Pictorial blethers

By blethers

Relapsing ...

Actually, I've relapsed. It's 11.40pm. I think I probably write a great deal better earlier in the day, just as I do my Italian far more accurately in the morning, buy things online in a more considered way in the morning ... Hey Ho.

Much of today was dry. Not, right enough, sufficiently early to hang out washing - other than a dripping item -  but there was some sunshine, it was mild, and when we finally got round to going for a walk the radar had no precipitation until well after dark. (It's pouring now; the night echoes to the sound of running water and ... drips.) The morning, however, became somewhat filled up with domesticity: Himself was vacuuming under our bed, a marathon task because I have so many boxes and storage trolleys stashed there; I was tackling the sink and its fittings and wondering if our local water supply is particularly favourable for growing mildew and other black gunk in the interstices that I usually overlook. I did, however, fit in a decent whack at the Italian; I'm beginning to realise that I really have learned quite a bit and can usually do really well at aural tests - which is actually the most useful part of the whole thing as far as I'm concerned.

Sudden musing: why is it that I am so unwilling just to let time pass? Like Philip Larkin's "time torn off unused"? Will this sense stay with me till the end? How difficult that could become ...

Later, not wanting to fester indoors any more, we went down to Toward again and did the same walk up the farm road as we did last week. That's where I took the photo; there are no dramatic snowy mountains or dazzling sunsets, but there is a huge sky with still some suggestion of light in it, and there is silence, and the smell of silage, and the sense of emptiness. 

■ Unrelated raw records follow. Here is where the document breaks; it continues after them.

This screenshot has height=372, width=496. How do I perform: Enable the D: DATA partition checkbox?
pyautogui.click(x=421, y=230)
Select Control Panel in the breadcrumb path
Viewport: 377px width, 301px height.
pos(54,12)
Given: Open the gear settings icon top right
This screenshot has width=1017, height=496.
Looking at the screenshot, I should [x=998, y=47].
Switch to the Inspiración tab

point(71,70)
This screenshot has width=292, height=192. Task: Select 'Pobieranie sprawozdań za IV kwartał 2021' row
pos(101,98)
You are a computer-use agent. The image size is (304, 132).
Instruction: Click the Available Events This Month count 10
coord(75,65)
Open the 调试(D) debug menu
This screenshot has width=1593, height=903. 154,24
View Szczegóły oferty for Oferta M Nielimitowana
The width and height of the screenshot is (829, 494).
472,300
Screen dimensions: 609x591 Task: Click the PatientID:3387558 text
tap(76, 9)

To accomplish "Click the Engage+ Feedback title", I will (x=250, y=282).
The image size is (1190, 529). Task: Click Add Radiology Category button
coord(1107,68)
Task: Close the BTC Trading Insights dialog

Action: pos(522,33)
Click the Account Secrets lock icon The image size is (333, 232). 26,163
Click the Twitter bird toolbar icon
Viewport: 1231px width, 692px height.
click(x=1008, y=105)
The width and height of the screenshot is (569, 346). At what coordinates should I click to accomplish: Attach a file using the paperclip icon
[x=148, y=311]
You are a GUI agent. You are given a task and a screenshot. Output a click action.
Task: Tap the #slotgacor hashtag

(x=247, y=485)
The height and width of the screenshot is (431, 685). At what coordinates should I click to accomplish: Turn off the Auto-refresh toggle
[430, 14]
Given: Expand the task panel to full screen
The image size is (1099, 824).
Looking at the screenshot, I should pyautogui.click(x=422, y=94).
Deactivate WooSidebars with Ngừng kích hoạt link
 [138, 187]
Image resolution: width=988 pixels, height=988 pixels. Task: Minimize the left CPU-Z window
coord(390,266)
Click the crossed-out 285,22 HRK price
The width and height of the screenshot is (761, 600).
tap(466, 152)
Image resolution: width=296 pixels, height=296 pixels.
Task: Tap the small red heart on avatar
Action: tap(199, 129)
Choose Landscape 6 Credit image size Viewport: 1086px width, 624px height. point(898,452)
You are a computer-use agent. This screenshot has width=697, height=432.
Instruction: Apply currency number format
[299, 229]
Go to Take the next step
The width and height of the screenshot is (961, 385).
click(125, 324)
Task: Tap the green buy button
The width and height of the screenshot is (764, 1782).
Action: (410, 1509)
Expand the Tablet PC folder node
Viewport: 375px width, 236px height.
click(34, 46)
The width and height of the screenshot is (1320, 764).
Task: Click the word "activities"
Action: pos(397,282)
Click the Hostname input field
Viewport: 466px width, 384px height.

My tree and cards are still up, as the Feast of the Epiphany comes to an end. Giles Brandreth is leaving his up till Candlemas, but I shall take mine down tomorrow. As I do, I shall be remembering that time when I was dismantling our tree in the sitting room of our first flat in Glasgow, in the knowledge that by the time another Christmas came we'd be living in a house I'd never seen, in a town I only knew from day trips, with a baby who wasn't yet born. It felt very strange.

And so, to channel Pepys, to bed.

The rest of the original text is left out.